Example: sound_localisation_model (hears)
=========================================

Example demonstrating the use of many features of Brian hears, including
HRTFs, restructuring filters and integration with Brian. Implements a
simplified version of the "ideal" sound localisation model from Goodman
and Brette (2010).

The sound is played at a particular spatial location (indicated on the final
plot by a red +). Each location has a corresponding assembly of neurons, whose
summed firing rates give the sizes of the blue circles in the plot. The most
strongly responding assembly is indicated by the green x, which is the estimate
of the location by the model.

Reference:

`Goodman DFM, Brette R (2010). Spike-timing-based computation in sound
localization. PLoS Comput.
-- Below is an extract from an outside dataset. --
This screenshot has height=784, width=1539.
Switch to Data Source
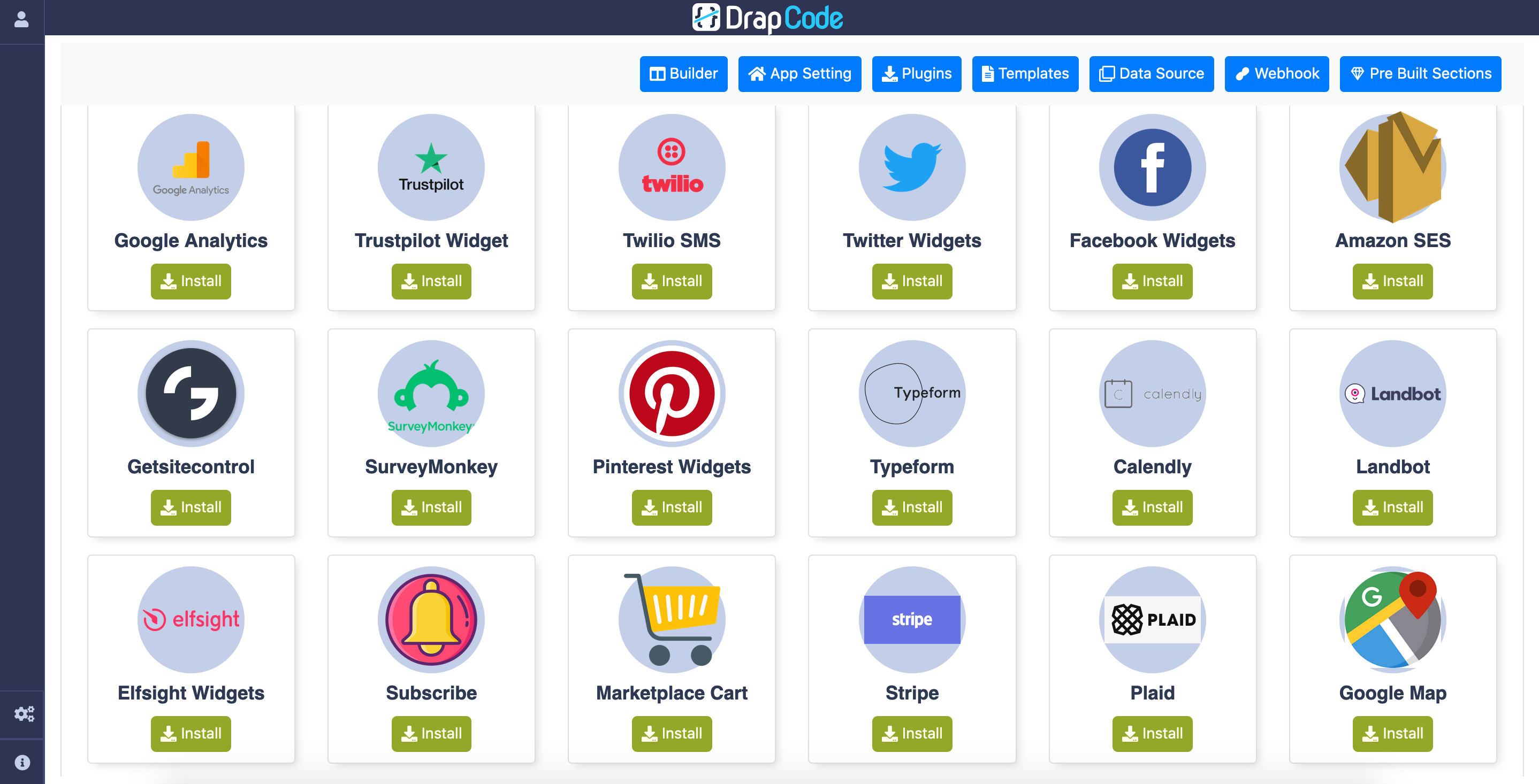coord(1151,73)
Biol. 6(11) <http://www.ploscompbiol.org/article/info:doi/10.1371/journal.pcbi.1000993>`__.

::

    from brian import *
    from brian.hears import *
    
    # Download the IRCAM database, and replace this filename with the location
    # you downloaded it to
    hrtfdb = IRCAM_LISTEN(r'F:\HRTF\IRCAM')
    subject = 1002
    hrtfset = hrtfdb.load_subject(subject)
    # This gives the number of spatial locations in the set of HRTFs
    num_indices = hrtfset.num_indices
    # Choose a random location for the sound to come from
    index = randint(hrtfset.num_indices)
    # A sound to test the model with
    sound = Sound.whitenoise(500*ms)
    # This is the specific HRTF for the chosen location
    hrtf = hrtfset.hrtf[index]
    # We apply the chosen HRTF to the sound, the output has 2 channels
    hrtf_fb = hrtf.filterbank(sound)
    # We swap these channels (equivalent to swapping the channels in the
    # subsequent filters, but simpler to do it with the inputs)
    swapped_channels = RestructureFilterbank(hrtf_fb, indexmapping=[1, 0])
    # Now we apply all of the possible pairs of HRTFs in the set to these
    # swapped channels, which means repeating them num_indices times first
    hrtfset_fb = hrtfset.filterbank(Repeat(swapped_channels, num_indices))
    # Now we apply cochlear filtering (logically, this comes before the HRTF
    # filtering, but since convolution is commutative it is more efficient to
    # do the cochlear filtering afterwards
    cfmin, cfmax, cfN = 150*Hz, 5*kHz, 40
    cf = erbspace(cfmin, cfmax, cfN)
    # We repeat each of the HRTFSet filterbank channels cfN times, so that
    # for each location we will apply each possible cochlear frequency
    gfb = Gammatone(Repeat(hrtfset_fb, cfN),
                    tile(cf, hrtfset_fb.nchannels))
    # Half wave rectification and compression
    cochlea = FunctionFilterbank(gfb, lambda x:15*clip(x, 0, Inf)**(1.0/3.0))
    # Leaky integrate and fire neuron model
    eqs = '''
    dV/dt = (I-V)/(1*ms)+0.1*xi/(0.5*ms)**.5 : 1
    I : 1
    '''
    G = FilterbankGroup(cochlea, 'I', eqs, reset=0, threshold=1, refractory=5*ms)
    # The coincidence detector (cd) neurons
    cd = NeuronGroup(num_indices*cfN, eqs, reset=0, threshold=1, clock=G.clock)
    # Each CD neuron receives precisely two inputs, one from the left ear and
    # one from the right, for each location and each cochlear frequency
    C = Connection(G, cd, 'V')
    for i in xrange(num_indices*cfN):
        C[i, i] = 0.5                 # from right ear
        C[i+num_indices*cfN, i] = 0.5 # from left ear
    # We want to just count the number of CD spikes
    counter = SpikeCounter(cd)
    # Run the simulation, giving a report on how long it will take as we run
    run(sound.duration, report='stderr')
    # We take the array of counts, and reshape them into a 2D array which we sum
    # across frequencies to get the spike count of each location-specific assembly
    count = counter.count
    count.shape = (num_indices, cfN)
    count = sum(count, axis=1)
    count = array(count, dtype=float)/amax(count)
    # Our guess of the location is the index of the strongest firing assembly
    index_guess = argmax(count)
    # Now we plot the output, using the coordinates of the HRTFSet
    coords = hrtfset.coordinates
    azim, elev = coords['azim'], coords['elev'] 
    scatter(azim, elev, 100*count)
    plot([azim[index]], [elev[index]], '+r', ms=15, mew=2)
    plot([azim[index_guess]], [elev[index_guess]], 'xg', ms=15, mew=2)
    xlabel('Azimuth (deg)')
    ylabel('Elevation (deg)')
    xlim(-5, 350)
    ylim(-50, 95)
    show()